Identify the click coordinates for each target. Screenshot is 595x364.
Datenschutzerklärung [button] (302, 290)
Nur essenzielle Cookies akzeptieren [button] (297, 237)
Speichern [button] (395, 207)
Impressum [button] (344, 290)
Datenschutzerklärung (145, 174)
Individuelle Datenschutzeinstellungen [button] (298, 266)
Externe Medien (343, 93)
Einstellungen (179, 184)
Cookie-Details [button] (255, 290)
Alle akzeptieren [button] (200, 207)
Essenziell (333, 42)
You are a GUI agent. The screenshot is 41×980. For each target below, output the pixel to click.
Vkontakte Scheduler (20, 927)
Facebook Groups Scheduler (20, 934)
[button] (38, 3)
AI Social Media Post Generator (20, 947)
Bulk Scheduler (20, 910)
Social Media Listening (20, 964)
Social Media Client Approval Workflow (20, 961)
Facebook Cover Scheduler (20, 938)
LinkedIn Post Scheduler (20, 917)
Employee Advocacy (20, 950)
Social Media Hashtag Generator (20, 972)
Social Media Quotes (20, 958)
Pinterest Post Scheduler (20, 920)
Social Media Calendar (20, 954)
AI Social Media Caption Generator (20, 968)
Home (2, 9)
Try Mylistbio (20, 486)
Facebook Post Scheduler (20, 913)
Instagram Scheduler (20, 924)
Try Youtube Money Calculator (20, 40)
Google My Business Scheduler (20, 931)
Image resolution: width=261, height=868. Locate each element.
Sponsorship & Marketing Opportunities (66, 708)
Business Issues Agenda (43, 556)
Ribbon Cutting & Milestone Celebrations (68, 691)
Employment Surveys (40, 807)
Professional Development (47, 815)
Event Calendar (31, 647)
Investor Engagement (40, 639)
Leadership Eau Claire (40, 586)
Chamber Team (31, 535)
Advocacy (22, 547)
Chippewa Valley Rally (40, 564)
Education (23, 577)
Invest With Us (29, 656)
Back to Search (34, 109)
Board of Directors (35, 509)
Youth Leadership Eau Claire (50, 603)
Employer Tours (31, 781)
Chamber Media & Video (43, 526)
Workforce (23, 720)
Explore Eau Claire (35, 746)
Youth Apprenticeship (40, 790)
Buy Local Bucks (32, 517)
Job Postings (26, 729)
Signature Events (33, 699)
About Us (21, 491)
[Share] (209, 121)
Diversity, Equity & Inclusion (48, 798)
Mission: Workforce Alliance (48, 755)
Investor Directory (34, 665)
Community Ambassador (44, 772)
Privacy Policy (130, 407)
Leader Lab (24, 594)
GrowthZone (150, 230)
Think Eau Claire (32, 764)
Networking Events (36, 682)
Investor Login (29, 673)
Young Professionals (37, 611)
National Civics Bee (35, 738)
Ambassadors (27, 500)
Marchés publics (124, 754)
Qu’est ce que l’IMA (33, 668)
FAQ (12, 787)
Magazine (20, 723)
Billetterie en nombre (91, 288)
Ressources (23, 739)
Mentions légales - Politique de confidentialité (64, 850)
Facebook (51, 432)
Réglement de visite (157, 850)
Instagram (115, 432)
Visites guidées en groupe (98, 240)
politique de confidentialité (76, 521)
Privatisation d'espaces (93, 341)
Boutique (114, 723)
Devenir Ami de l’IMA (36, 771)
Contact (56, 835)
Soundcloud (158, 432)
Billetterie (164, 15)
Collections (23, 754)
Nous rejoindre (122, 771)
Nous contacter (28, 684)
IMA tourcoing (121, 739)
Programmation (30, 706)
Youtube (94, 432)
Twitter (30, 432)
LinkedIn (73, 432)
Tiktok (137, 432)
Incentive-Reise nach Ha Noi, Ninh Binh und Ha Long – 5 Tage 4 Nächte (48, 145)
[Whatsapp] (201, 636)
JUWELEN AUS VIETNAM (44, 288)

━━━━

* **Written exercise**: Please copy the part of the material that opens with the line containing "Chippewa Valley Rally (40, 564)" and closes with the line containing "Twitter (30, 432)", both lines included, reproducing each line exactly.

* **Completed exercise**:
Chippewa Valley Rally (40, 564)
Education (23, 577)
Invest With Us (29, 656)
Back to Search (34, 109)
Board of Directors (35, 509)
Youth Leadership Eau Claire (50, 603)
Employer Tours (31, 781)
Chamber Media & Video (43, 526)
Workforce (23, 720)
Explore Eau Claire (35, 746)
Youth Apprenticeship (40, 790)
Buy Local Bucks (32, 517)
Job Postings (26, 729)
Signature Events (33, 699)
About Us (21, 491)
[Share] (209, 121)
Diversity, Equity & Inclusion (48, 798)
Mission: Workforce Alliance (48, 755)
Investor Directory (34, 665)
Community Ambassador (44, 772)
Privacy Policy (130, 407)
Leader Lab (24, 594)
GrowthZone (150, 230)
Think Eau Claire (32, 764)
Networking Events (36, 682)
Investor Login (29, 673)
Young Professionals (37, 611)
National Civics Bee (35, 738)
Ambassadors (27, 500)
Marchés publics (124, 754)
Qu’est ce que l’IMA (33, 668)
FAQ (12, 787)
Magazine (20, 723)
Billetterie en nombre (91, 288)
Ressources (23, 739)
Mentions légales - Politique de confidentialité (64, 850)
Facebook (51, 432)
Réglement de visite (157, 850)
Instagram (115, 432)
Visites guidées en groupe (98, 240)
politique de confidentialité (76, 521)
Privatisation d'espaces (93, 341)
Boutique (114, 723)
Devenir Ami de l’IMA (36, 771)
Contact (56, 835)
Soundcloud (158, 432)
Billetterie (164, 15)
Collections (23, 754)
Nous rejoindre (122, 771)
Nous contacter (28, 684)
IMA tourcoing (121, 739)
Programmation (30, 706)
Youtube (94, 432)
Twitter (30, 432)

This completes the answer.